И прижизненная, и посмертная судьба этого писателя — идеальная иллюстрация к тезису о том, что Россия сказочно, невообразимо богата и совершенно этого богатства не ценит, пользуясь им с оскорбительной нерачительностью. В тени Максима Горького, провозглашенного главным отечественным прозаиком начала XX века (и не без оснований — по тиражам, славе и нарицательности он опережал даже поставщиков бульварного чтива), терялись писатели куда более одаренные, нежели он: Куприна вечно ругали за беллетризм и сентиментальность, Андрееву доставалось за дурновкусие и мрачность, Грину — за оторванность от жизни, Тэффи — за легковесность и насмешливость, Аверченко — за мелкотемье и барство, Шишкову — за сибирскую этнографическую цветистость, и все эти ярлыки приросли. Хорошо еще — Бунина спасла Нобелевская премия, не то и он ходил бы в асоциальных пессимистах и сенильных эротоманах.
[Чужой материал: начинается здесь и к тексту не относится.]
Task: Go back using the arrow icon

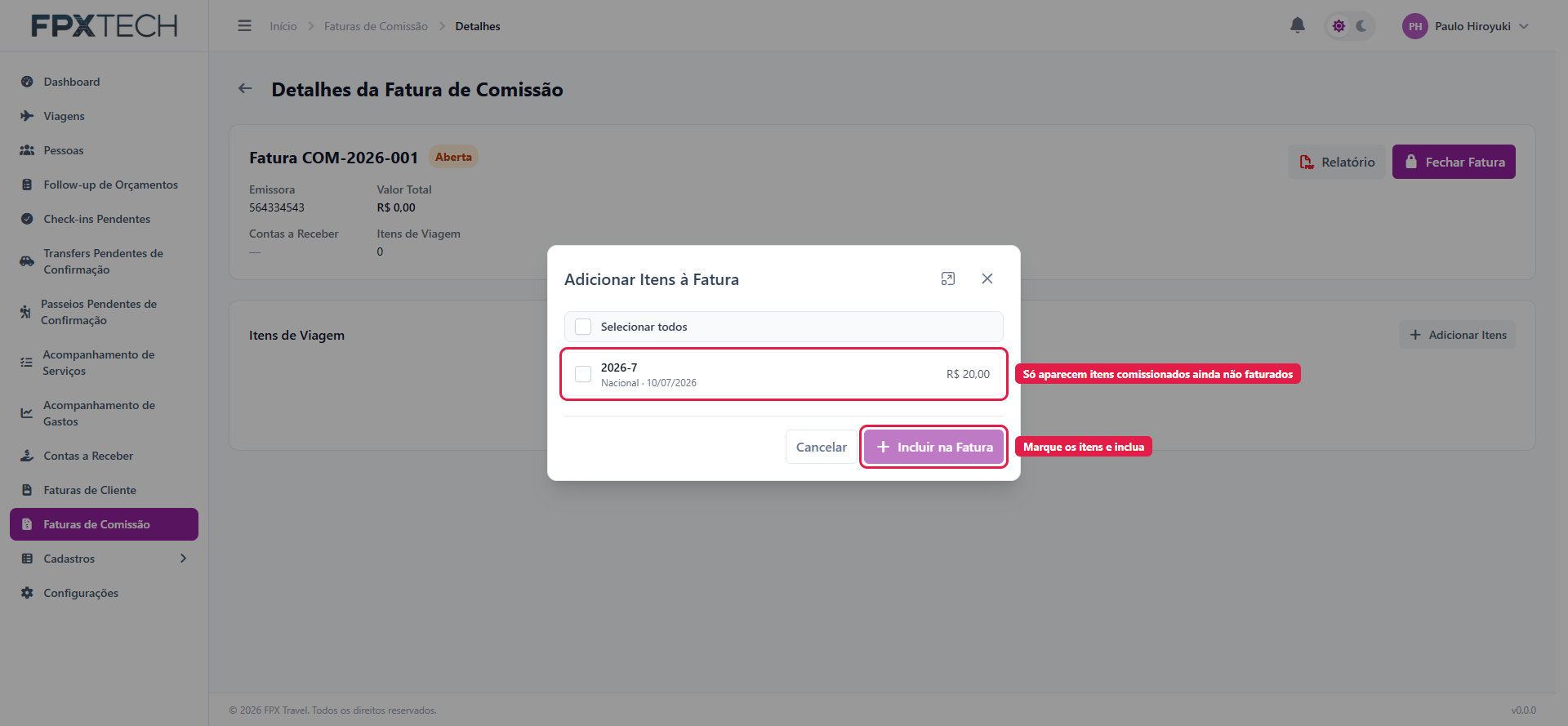Action: [245, 88]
А взглянуть объективно — Господи помилуй, каждого из этих авторов любая из европейских литератур носила бы на руках, гордясь его отважным новаторством и стилистическим совершенством. Андреев, на мой вкус, — самый сценичный из русских драматургов (один Островский может в этом смысле с ним соперничать, но где у Островского такая напряженность действия, как в «Катерине Ивановне», такие финальные катарсисы, как в «Жизни человека»? Бытовик — он и есть бытовик, хоть и не без поэтического чувства). Никто лучше Андреева не понимал законов готической прозы — его немногочисленные триллеры дадут фору Стивену Кингу. Блеск и язвительность андреевской сатиры, его сардонический юмор, политические гротески, не утратившие актуальности по сей день, поскольку в России, слава Богу, все актуально, — опровергают мысль о его однообразной мрачности: он умел смеяться так заразительно, что куда «Сатирикону». И — словно проклятье тяготело над ним: при жизни Андреев, хоть и знаменитый сверх меры, издававшийся и ставившийся триумфально и зарабатывавший вполне прилично, подвергался регулярным критическим разносам, причем в хулиганском, демонстративно неприличном тоне. Чуковский, его друг, защитник и временами тоже суровый критик, выписал как-то эпитеты, которыми награждали Андреева газетные рецензенты: такого тона постыдились бы Жданов с Авербахом. Умер Андреев в совершенном одиночестве и безвестности, в тягостной неопределенности, в только что отделившейся Финляндии, на даче, выстроенной по его собственным чертежам (через несколько месяцев покончила с собой его мать). Посмертная репутация у него была при советской власти не ах: перепечатывали — как-никак Горький называл его единственным другом, — но не забывали и припечатывать. Певец упадничества, пессимист, отошел от революции, мистик, мракобес, недопонимал революционное движение, заставил революционеров перед казнью думать не о бессмертии великого дела, а, страшно сказать, о жизни и смерти! Пьесы не ставились вовсе: модернистский театр, копание в душевном подполье, непереваренная достоевщина… И над всем этим сияли две цитаты.